Nothing in the records should be left out; transcribe them exactly.

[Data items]
■ ■ ■ ■ ■ ■ ■
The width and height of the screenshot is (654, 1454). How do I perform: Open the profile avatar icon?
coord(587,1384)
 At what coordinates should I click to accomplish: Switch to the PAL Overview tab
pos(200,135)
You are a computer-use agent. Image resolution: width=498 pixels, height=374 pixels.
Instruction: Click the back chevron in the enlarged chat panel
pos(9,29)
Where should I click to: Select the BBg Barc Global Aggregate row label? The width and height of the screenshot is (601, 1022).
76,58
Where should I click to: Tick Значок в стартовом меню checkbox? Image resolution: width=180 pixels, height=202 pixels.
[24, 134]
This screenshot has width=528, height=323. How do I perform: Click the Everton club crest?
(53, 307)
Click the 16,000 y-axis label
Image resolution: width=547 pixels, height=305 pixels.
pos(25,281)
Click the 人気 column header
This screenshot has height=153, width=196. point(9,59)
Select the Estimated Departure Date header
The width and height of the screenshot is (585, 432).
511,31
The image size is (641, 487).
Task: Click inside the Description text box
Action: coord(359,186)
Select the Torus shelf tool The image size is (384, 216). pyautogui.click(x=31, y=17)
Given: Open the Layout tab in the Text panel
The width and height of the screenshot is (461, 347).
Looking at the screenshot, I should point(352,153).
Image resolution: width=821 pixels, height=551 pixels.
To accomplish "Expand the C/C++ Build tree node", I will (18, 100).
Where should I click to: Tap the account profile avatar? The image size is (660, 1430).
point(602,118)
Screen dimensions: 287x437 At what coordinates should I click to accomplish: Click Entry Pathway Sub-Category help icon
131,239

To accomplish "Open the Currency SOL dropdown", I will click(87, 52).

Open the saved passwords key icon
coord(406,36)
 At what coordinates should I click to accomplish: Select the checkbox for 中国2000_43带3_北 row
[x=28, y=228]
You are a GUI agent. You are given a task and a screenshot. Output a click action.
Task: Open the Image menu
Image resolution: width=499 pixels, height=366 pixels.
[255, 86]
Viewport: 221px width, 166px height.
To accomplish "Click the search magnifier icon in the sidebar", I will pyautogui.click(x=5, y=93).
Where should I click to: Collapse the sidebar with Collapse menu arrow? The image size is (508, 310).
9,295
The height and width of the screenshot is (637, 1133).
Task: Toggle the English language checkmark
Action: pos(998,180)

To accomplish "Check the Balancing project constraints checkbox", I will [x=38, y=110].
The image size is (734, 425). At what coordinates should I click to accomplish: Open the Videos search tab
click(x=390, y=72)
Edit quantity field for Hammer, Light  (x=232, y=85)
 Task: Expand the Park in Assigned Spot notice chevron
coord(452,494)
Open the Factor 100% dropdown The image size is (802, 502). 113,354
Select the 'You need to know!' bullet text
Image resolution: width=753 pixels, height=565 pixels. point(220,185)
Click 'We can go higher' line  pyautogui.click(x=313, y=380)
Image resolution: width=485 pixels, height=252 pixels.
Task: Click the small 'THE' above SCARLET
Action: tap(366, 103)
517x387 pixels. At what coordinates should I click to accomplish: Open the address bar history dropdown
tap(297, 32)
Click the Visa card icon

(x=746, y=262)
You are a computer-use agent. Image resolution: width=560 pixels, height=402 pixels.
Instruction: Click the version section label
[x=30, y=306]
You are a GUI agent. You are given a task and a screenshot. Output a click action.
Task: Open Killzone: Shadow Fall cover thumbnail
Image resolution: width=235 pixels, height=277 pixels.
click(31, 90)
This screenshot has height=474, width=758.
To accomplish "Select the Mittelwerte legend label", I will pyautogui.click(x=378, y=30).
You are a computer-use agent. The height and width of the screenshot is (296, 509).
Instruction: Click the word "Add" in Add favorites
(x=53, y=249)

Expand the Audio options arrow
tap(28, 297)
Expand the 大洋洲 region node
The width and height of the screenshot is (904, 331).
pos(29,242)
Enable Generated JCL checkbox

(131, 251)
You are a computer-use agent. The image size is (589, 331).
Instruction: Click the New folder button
■ ■ ■ ■ ■ ■ ■
= Answer for this exercise =
The width and height of the screenshot is (654, 1454). How do I perform: Open the profile avatar icon?
coord(587,1384)
 At what coordinates should I click to accomplish: Switch to the PAL Overview tab
pos(200,135)
You are a computer-use agent. Image resolution: width=498 pixels, height=374 pixels.
Instruction: Click the back chevron in the enlarged chat panel
pos(9,29)
Where should I click to: Select the BBg Barc Global Aggregate row label? The width and height of the screenshot is (601, 1022).
76,58
Where should I click to: Tick Значок в стартовом меню checkbox? Image resolution: width=180 pixels, height=202 pixels.
[24, 134]
This screenshot has width=528, height=323. How do I perform: Click the Everton club crest?
(53, 307)
Click the 16,000 y-axis label
Image resolution: width=547 pixels, height=305 pixels.
pos(25,281)
Click the 人気 column header
This screenshot has height=153, width=196. point(9,59)
Select the Estimated Departure Date header
The width and height of the screenshot is (585, 432).
511,31
The image size is (641, 487).
Task: Click inside the Description text box
Action: coord(359,186)
Select the Torus shelf tool The image size is (384, 216). pyautogui.click(x=31, y=17)
Given: Open the Layout tab in the Text panel
The width and height of the screenshot is (461, 347).
Looking at the screenshot, I should point(352,153).
Image resolution: width=821 pixels, height=551 pixels.
To accomplish "Expand the C/C++ Build tree node", I will (18, 100).
Where should I click to: Tap the account profile avatar? The image size is (660, 1430).
point(602,118)
Screen dimensions: 287x437 At what coordinates should I click to accomplish: Click Entry Pathway Sub-Category help icon
131,239

To accomplish "Open the Currency SOL dropdown", I will click(87, 52).

Open the saved passwords key icon
coord(406,36)
 At what coordinates should I click to accomplish: Select the checkbox for 中国2000_43带3_北 row
[x=28, y=228]
You are a GUI agent. You are given a task and a screenshot. Output a click action.
Task: Open the Image menu
Image resolution: width=499 pixels, height=366 pixels.
[255, 86]
Viewport: 221px width, 166px height.
To accomplish "Click the search magnifier icon in the sidebar", I will pyautogui.click(x=5, y=93).
Where should I click to: Collapse the sidebar with Collapse menu arrow? The image size is (508, 310).
9,295
The height and width of the screenshot is (637, 1133).
Task: Toggle the English language checkmark
Action: pos(998,180)

To accomplish "Check the Balancing project constraints checkbox", I will [x=38, y=110].
The image size is (734, 425). At what coordinates should I click to accomplish: Open the Videos search tab
click(x=390, y=72)
Edit quantity field for Hammer, Light  (x=232, y=85)
 Task: Expand the Park in Assigned Spot notice chevron
coord(452,494)
Open the Factor 100% dropdown The image size is (802, 502). 113,354
Select the 'You need to know!' bullet text
Image resolution: width=753 pixels, height=565 pixels. point(220,185)
Click 'We can go higher' line  pyautogui.click(x=313, y=380)
Image resolution: width=485 pixels, height=252 pixels.
Task: Click the small 'THE' above SCARLET
Action: tap(366, 103)
517x387 pixels. At what coordinates should I click to accomplish: Open the address bar history dropdown
tap(297, 32)
Click the Visa card icon

(x=746, y=262)
You are a computer-use agent. Image resolution: width=560 pixels, height=402 pixels.
Instruction: Click the version section label
[x=30, y=306]
You are a GUI agent. You are given a task and a screenshot. Output a click action.
Task: Open Killzone: Shadow Fall cover thumbnail
Image resolution: width=235 pixels, height=277 pixels.
click(31, 90)
This screenshot has height=474, width=758.
To accomplish "Select the Mittelwerte legend label", I will pyautogui.click(x=378, y=30).
You are a computer-use agent. The height and width of the screenshot is (296, 509).
Instruction: Click the word "Add" in Add favorites
(x=53, y=249)

Expand the Audio options arrow
tap(28, 297)
Expand the 大洋洲 region node
The width and height of the screenshot is (904, 331).
pos(29,242)
Enable Generated JCL checkbox

(131, 251)
You are a computer-use agent. The image size is (589, 331).
Instruction: Click the New folder button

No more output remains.